Here is the story of the Italian Hall massacre I wrote two years ago remembering the true meaning of “labor day in the US” which is really “the day of the martyrs” … especially remembering the martyrs amongst the working men and women of the United States of America in the mines, sweat shops, construction, railroad companies.
Labor Day was meant in part to remember that the workers are the life’s blood of a thriving civilization and ought be treated with the same decency, respect, regard for safety and wages, a mogul expects for those in his own family. Unions have been the only direct way to force the issues of decency in all respects when a mogul uses workers as chattel in ways he or she would never use his or her own family.
This is the story of the massacre at Italian Hall in the state of MICHIGAN, 99 years ago this month during the Christmas Holiday, when Slovenian, Croatian, Finish and Italians and other immigrant groups were gathered for a humble celebration of birth of the God of love, little Jesu Cristo.

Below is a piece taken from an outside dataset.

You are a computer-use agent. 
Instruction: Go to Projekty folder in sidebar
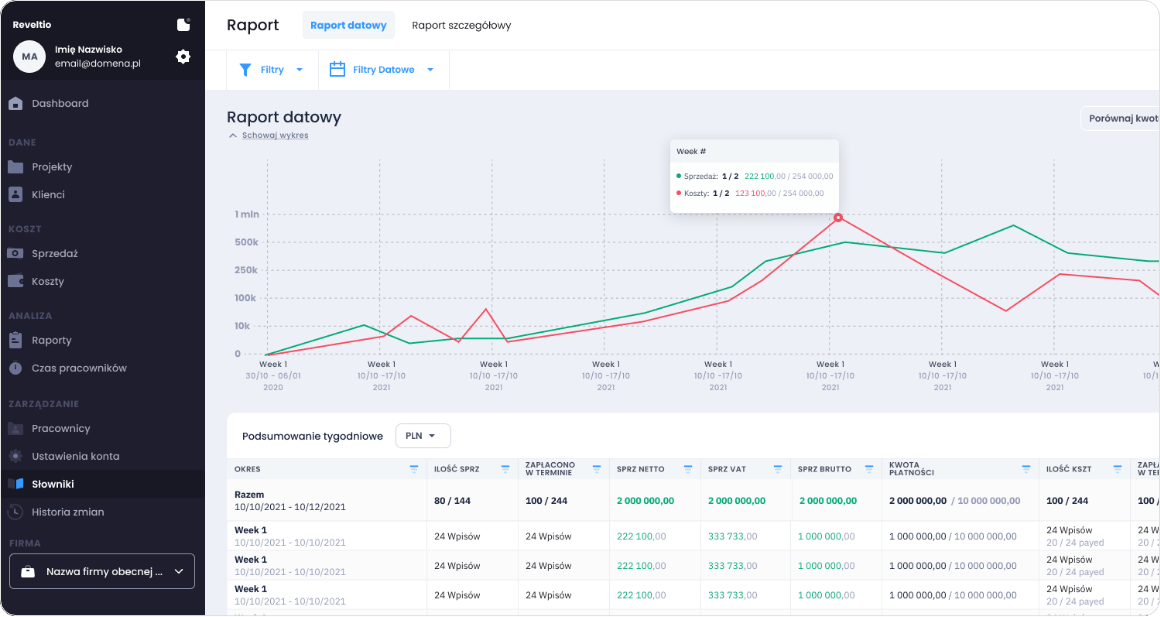[51, 167]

There are more than a few protesting so-called ‘right to work’ law in Michigan right now. [Repubs love to name things what they are not… there is no right for workers and no worker’s interest in ‘right to work’ law as it is proposed in Michigan. It is in my opinion another “Mr. Withers from the game of Monopoly” legislative Christmas gift wish to knee-cap the workers, while the moguls wear their vicuna overcoats and their foolish fur hats atilt.
Repub. lawmakers support this ‘right to work’– which is actually ‘no rights for the worker’ and possibly ‘no work either’ because such legislation historically gives preferential treatment under RTW laws to –huge corporations…. damn the little guy in comparison, who cares.

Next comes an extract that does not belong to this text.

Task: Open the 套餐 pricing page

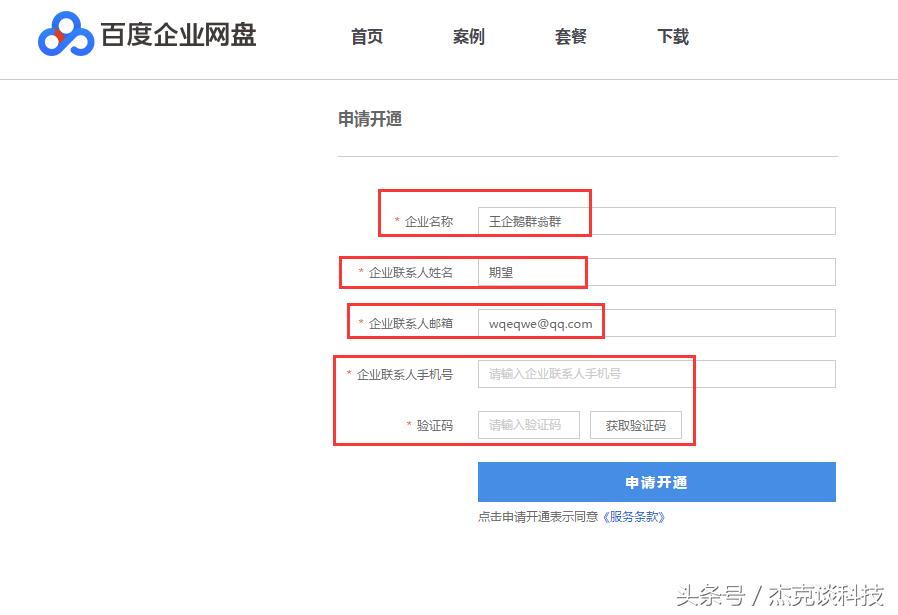Action: point(569,37)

The lawmakers may have forgotten that in Michigan are descendants of those union men and their families who were murdered ninety-nine years ago this yuletide. Fifty-nine children. Children. And fourteen adults, many dying from trying to protect their very young children.

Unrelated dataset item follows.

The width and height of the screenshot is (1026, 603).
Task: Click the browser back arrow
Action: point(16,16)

Memory is a funny thing when it’s about slaughter of your own. It can call you to rise up for generations afterward, along with all your progeny and all your ancestors– even in the coldest time of year in order to combat those who have the coldest of hearts and minds of the eons.
My family people who were in the trade unions and on the factory lines taught me this: I hold to it and wish it onto others of good heart: “Negotiation in good faith, but Righteousness without retreat.”
May it be so.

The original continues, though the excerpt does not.